The above mechanisms inhibit the access to banned material, but are both crude and possible to circumvent. Another approach, which may be applied in parallel to filtering, is to monitor which Web sites are being visited. If prohibited content is accessed (or attempted to be accessed) then legal (or extra-legal) measures could be deployed as punishment.
If this fact is widely publicized, it could discourage others from attempting to access banned content, even if the technical measures for preventing access are inadequate by themselves. In some places, censors try to create an impression that their agents are everywhere and that everyone is constantly being watched whether or not this really is the case.

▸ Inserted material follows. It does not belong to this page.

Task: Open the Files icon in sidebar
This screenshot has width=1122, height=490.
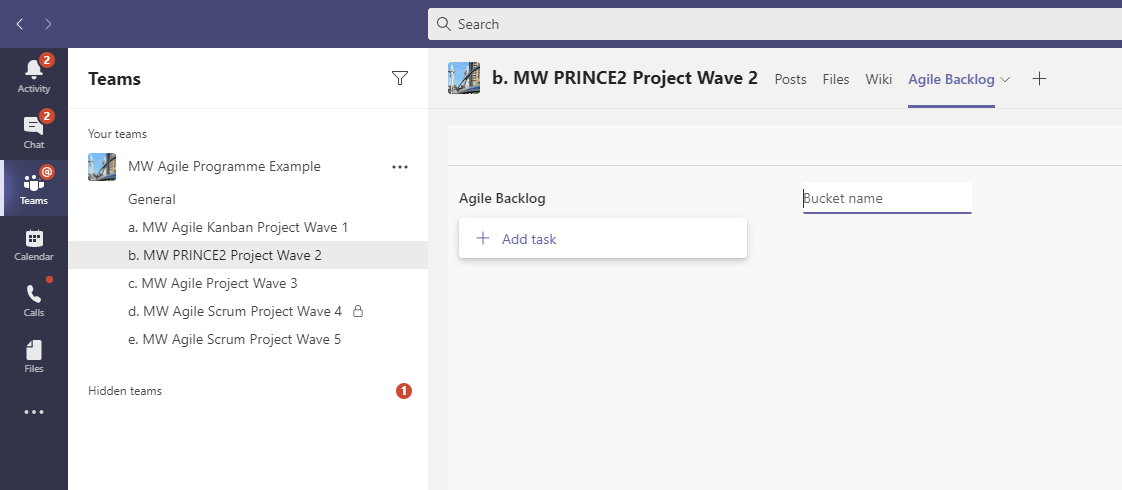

Social mechanisms are often used to discourage users from accessing inappropriate content. For example, families may place the PC in the living room where the screen is visible to all present, rather than somewhere more private, as a low-key way of discouraging children from accessing unsuitable sites. A library may situate PCs so that their screens are all visible from the librarian's desk. An Internet caf may have a CCTV surveillance camera. There might be a local law requiring such cameras, and also requiring that users register with government-issued photo ID.
Stealing and destroying communications equipment
In some places, censors have the ability to prohibit some kinds of communications technology entirely. In that case, they may conspicuously confiscate or seek out and destroy prohibited communications equipment in order to send the message that its use will not be tolerated.